Jim Show knows all about the "Charlie model," and other helicopter models flown in Vietnam during the sixteen years from 1959 to 1975, that the Vietnam War lasted.
"You could go backward and forward and up and down," he said.
The helicopters Snow flew in his job as a test and recovery pilot and maintenance officer, often required intricate maneuvering and quick action.
"The one thing you had to learn in Vietnam anytime is you didn't know exactly who was your friend and who was not," he recalls.
In recovery of a downed helicopter, Snow would repair it on the ground and fly it out, if possible, often under fire. If the 'copter couldn't be repaired, it would be attached to a larger aircraft and lifted out. Once it was back at the base, Snow's job still wasn't done.

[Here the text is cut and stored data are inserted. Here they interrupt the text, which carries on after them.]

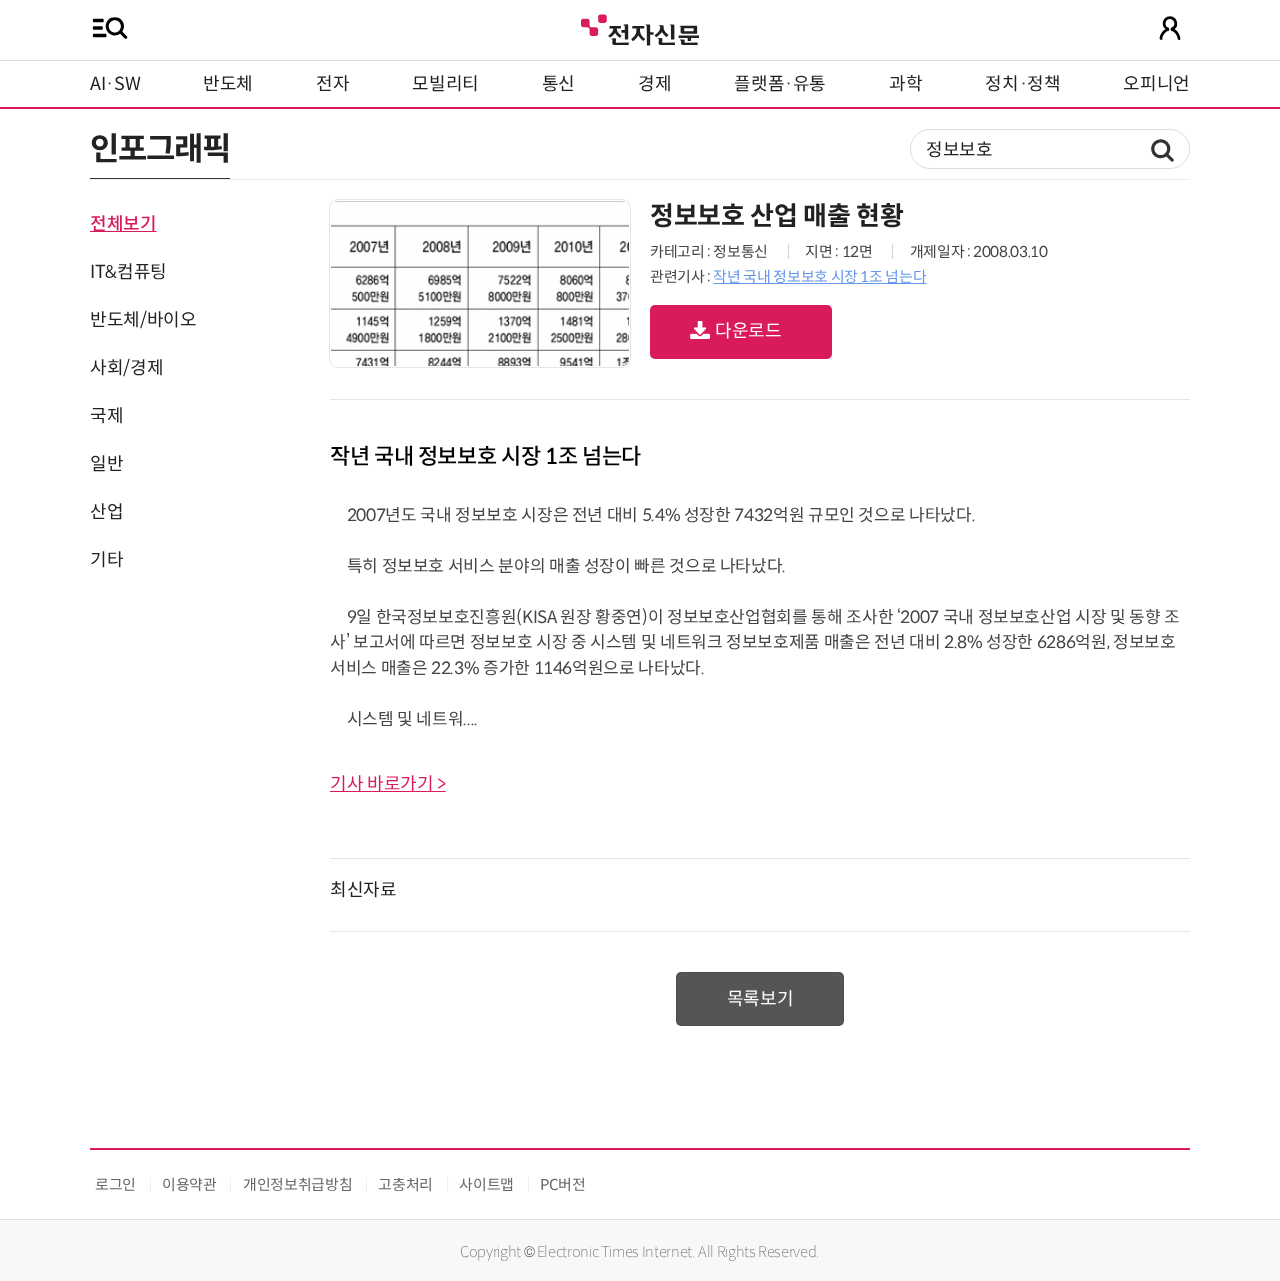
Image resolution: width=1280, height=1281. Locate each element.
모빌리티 (445, 84)
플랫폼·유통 (780, 84)
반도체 (228, 84)
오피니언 (1156, 84)
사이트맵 (486, 1184)
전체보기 (123, 224)
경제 (654, 84)
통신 (558, 84)
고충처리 (405, 1184)
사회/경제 (126, 368)
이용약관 (189, 1184)
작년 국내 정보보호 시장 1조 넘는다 (819, 276)
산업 (106, 512)
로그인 (115, 1184)
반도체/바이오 (143, 320)
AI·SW (115, 84)
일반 (106, 464)
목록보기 (760, 999)
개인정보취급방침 (297, 1184)
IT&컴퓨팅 (128, 272)
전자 (332, 84)
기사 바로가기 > (388, 784)
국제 (106, 416)
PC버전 (563, 1184)
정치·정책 (1022, 84)
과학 (905, 84)
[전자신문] (640, 27)
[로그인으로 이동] (1170, 28)
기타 (106, 560)
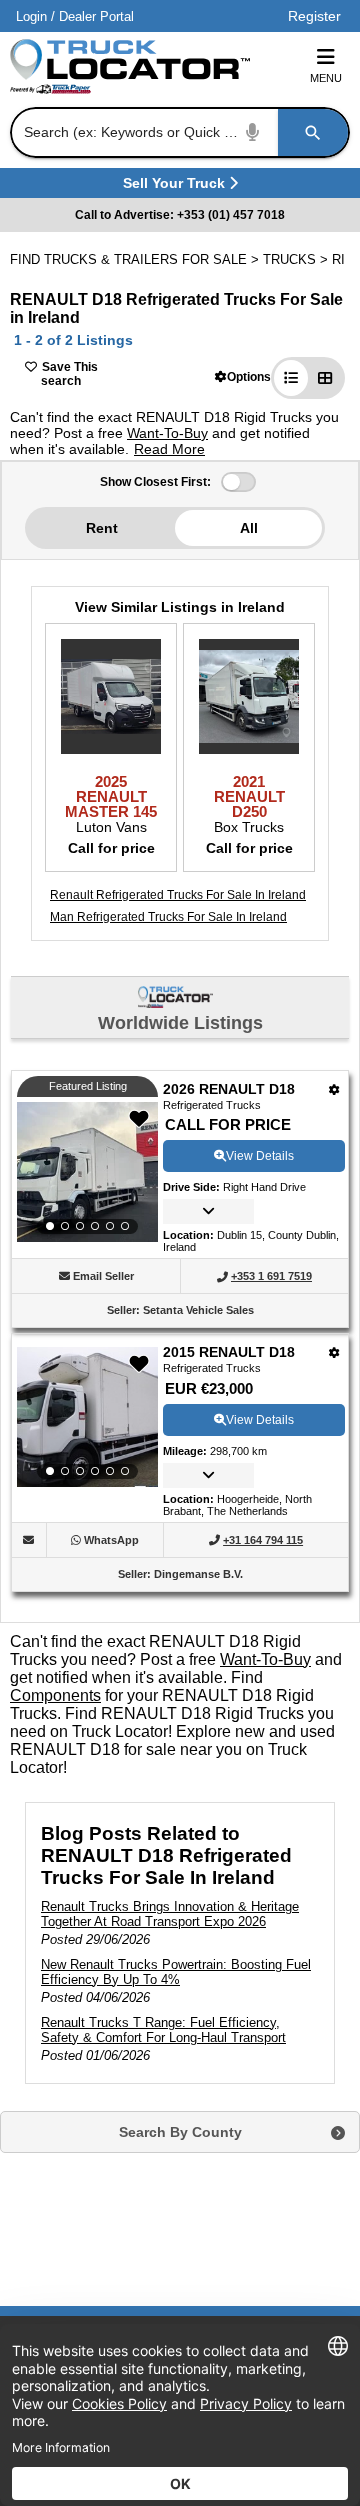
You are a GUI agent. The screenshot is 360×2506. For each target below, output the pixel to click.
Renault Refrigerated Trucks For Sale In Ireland (178, 895)
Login (31, 16)
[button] (243, 376)
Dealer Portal (96, 16)
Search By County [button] (180, 2132)
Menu (326, 78)
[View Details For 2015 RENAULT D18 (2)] (87, 1417)
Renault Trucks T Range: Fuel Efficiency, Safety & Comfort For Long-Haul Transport (163, 2030)
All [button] (249, 528)
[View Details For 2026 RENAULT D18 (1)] (87, 1172)
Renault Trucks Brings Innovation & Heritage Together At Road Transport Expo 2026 (170, 1914)
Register (314, 16)
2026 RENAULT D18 (229, 1089)
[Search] (313, 132)
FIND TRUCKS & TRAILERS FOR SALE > (136, 259)
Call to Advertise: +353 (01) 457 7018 (180, 215)
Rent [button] (102, 528)
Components (55, 1695)
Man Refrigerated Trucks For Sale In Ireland (168, 917)
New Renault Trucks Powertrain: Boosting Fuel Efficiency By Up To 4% (176, 1972)
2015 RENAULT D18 (229, 1352)
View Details (260, 1156)
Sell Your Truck (176, 186)
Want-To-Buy (167, 433)
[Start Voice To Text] (253, 132)
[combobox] (178, 132)
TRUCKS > (297, 259)
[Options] (334, 1089)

"Once we maintained the aircraft and brought it back into flyable condition, it had to be tested before we released it back to the unit."
After serving in Vietnam from October 1968 to October of 1969, he returned home only to be greeted as so many other Vietnam vets had been: By an anti-war demonstration in the San Francisco airport.
That's one of the many reasons Snow's involved in the Vietnam, Forty Years Later Commemoration Tribute. It will be held on April 25 at the American Freedom Museum in Bullard.
Along with the welcoming ceremony and displays, the traveling wall,with the 58,300 names of those who died in the Vietnam War, will be on display.
Jim Snow, who is hoping that time has helped heal the many scars of that time in history, served our country in the army for 27 years.